First I say, *"Please share what happened when you added the glass of water with the group across the table."* Then I listen, and make sure everyone is participating. I hope to hear the students saying, *"When I added the water the light shined on one spot instead of two."* After about one minute of talking I say, *"If you and the group opposite the table as you find something different you may redo the experiment or just talk about why you saw different things."* If I see a group not participating then I stop and ask, *"What did you record for your observations when there was no glass, and when the glass was present?"* This prompt engages them in a conversation. Then I listen hoping to hear comments like, *"I saw two rays of light on the box. One was blue and the other was white.
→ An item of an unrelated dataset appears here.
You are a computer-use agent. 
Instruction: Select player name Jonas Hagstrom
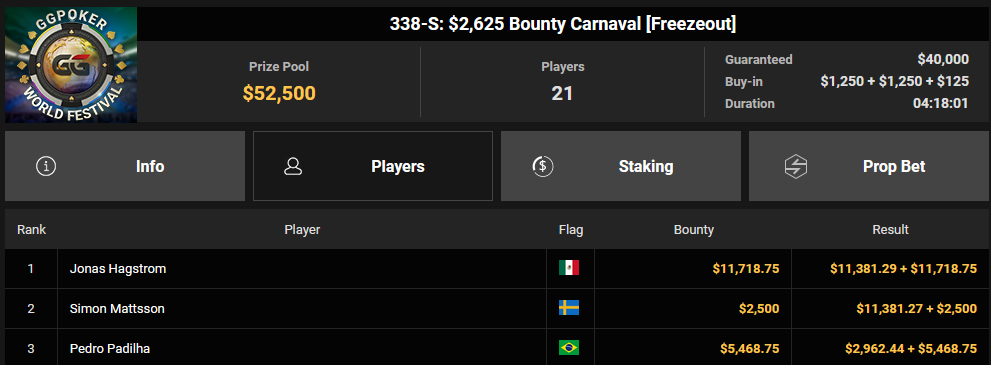tap(118, 268)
The blue one looked like and oval, and the white one looked like little lines." *This is really dependent on the color of the plastic over one slit and the way the slits are cut on the box.

Finally, we engage in a whole class discussion where the students share their experience and add to what their peers share. I say, *"Will a volunteer share what they saw?"* Then I listen, and ask, *"Will somebody add to that?"* Again I listen hoping to hear comment like, *"The light is blue, because the plastic over one slit is blue, and the glass with water helps the light bend. I remember this from previous lessons."* I find this is an excellent way to help students collaborate and share what they learned.

15 minutes

At this point I focus the class on two questions: *"How is this box like my eye?"* and *"How is the box different than my eye." *I give each child a text I found on this helpful website, and l help the students research to find their own answer. Here is an example of how a student answers the question: *"How is the box like my eye?"* student work.
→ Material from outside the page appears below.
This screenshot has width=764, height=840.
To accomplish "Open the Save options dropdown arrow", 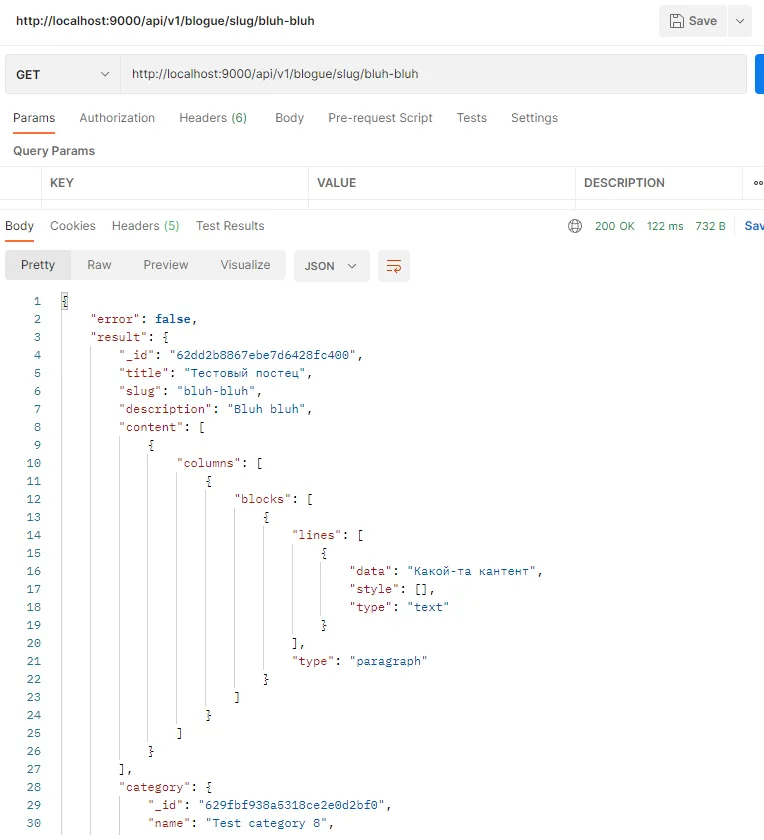I will pyautogui.click(x=740, y=21).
First I say, *"Please write your questions down in your science journal under your observation." *Once the students record the questions I say, *"Please read the text to yourself and try to find the answers. One partner can read while the other listens, so work together. When you think you have found the answers go record it under each question."*

Next, I distribute the text to the class. If I pass it out before I give instruction the class may start reading, because they are so curious. But they will not listen to any of my instructions. When I anticipate their excitement I try to give my instructions before I give out any materials. It just helps the students listen a little better.

Now, I walk around and help the students anyway I can. Many students like to ask me if they have the answer correct, and I usually tell them. This allows them time to change their answer if it is wrong, and we can talk about it.

10 minutes

Now, I try to assess the students and let them share what they learned from reading the text. So, the first thing I do is get the students seated in the lounge area or carpet of our room. Then I use a fun chant to get them settled by calling out what I want them to do. We all chant, *"Criss cross, apple sauce pockets on the floor, hands in your laps, talking no more."* Then I add, "Your eyes are on the speaker and you are listening to what they say, so you can give them peers feedback."

Then I use my spreadsheet of all my students names to check off who's turn it is to share their answer to the question. Then I call on them and ask them to share in front of the class. After the student shares I ask,* "Will a volunteer add to or give them feedback?"* Then I listen. If nobody can give feedback then I model verbal feedback.

Last, the students assess their own work using a rubric template I created. Then they trade with their partner and evaluate:rubric their partner's work: proficient student work. Last, I check their work after school to save time. But, the rubric is nice, because it brings a real life scenario to the table of using fractions. I my students really get parts and wholes as well, because they know they record how many they got right above how many there were possible.